▶ _WHAT YOU SHOULD DO_:
Tally the lines in the data that follows that include the word "will", and report nothing but the total.

[[ RECORDS SHOWN open ]]

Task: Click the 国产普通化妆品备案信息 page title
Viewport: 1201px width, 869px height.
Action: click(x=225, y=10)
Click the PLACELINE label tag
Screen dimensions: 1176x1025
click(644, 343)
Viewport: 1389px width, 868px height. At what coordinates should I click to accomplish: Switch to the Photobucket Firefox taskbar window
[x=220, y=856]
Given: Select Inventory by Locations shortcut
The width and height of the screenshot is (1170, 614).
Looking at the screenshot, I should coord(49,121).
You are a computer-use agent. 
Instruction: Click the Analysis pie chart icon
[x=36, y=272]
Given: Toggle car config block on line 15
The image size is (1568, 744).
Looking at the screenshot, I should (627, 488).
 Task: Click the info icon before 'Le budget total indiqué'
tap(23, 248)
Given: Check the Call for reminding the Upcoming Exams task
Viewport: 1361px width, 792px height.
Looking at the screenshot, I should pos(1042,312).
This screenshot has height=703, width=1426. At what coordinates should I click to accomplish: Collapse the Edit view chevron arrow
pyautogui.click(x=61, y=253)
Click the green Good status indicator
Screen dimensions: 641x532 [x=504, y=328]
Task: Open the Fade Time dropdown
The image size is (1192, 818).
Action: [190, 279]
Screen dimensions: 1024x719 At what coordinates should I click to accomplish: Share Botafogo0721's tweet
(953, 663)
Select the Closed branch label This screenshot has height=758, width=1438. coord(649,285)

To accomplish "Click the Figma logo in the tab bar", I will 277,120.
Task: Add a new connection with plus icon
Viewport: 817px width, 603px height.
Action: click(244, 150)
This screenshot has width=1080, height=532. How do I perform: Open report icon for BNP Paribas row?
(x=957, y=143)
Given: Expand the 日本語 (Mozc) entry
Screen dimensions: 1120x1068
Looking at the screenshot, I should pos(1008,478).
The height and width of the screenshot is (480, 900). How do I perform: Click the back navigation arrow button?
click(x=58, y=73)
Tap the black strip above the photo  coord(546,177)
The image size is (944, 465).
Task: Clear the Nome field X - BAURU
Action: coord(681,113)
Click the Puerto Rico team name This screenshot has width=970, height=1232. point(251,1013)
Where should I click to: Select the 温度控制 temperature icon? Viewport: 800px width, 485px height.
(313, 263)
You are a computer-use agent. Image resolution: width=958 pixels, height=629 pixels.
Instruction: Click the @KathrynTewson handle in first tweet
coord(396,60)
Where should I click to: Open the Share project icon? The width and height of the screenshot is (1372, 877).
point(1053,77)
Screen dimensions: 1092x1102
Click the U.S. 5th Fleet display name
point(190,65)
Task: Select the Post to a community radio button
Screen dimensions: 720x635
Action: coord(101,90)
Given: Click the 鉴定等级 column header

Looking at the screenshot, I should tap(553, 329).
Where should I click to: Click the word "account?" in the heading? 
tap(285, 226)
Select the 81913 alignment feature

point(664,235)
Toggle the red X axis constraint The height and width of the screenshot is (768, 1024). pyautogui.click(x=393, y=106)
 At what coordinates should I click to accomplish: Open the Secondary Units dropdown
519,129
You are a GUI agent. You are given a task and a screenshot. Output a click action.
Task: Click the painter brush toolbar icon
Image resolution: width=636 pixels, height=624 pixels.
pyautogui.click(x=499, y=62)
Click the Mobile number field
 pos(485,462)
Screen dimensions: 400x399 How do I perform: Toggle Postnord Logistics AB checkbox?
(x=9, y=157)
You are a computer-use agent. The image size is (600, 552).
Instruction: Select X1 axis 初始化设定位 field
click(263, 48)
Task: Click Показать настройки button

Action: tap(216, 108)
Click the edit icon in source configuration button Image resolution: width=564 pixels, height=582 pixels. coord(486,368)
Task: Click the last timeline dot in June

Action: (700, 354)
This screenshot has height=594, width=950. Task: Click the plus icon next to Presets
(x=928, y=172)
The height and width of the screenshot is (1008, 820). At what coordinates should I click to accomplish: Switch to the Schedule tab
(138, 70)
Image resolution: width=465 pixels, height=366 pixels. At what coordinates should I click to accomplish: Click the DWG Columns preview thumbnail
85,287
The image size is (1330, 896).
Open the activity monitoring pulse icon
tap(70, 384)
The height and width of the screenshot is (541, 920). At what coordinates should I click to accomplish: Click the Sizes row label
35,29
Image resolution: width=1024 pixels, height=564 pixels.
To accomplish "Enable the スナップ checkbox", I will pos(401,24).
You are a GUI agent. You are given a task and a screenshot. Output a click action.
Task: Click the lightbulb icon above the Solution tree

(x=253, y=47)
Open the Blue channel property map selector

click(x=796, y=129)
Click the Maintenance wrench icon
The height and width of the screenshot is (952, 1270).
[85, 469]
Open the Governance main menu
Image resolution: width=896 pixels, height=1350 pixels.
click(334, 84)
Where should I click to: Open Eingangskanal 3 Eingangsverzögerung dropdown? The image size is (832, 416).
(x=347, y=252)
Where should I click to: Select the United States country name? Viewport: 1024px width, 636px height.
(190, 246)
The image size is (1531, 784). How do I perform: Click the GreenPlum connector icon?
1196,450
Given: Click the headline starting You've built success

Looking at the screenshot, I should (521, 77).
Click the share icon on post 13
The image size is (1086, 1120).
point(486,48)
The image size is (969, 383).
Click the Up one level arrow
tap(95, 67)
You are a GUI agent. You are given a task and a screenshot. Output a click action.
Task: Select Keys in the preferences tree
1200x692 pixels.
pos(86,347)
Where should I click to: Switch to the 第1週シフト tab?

[[ RECORDS SHOWN closed ]]

▶ _ANSWER SECTION_:
2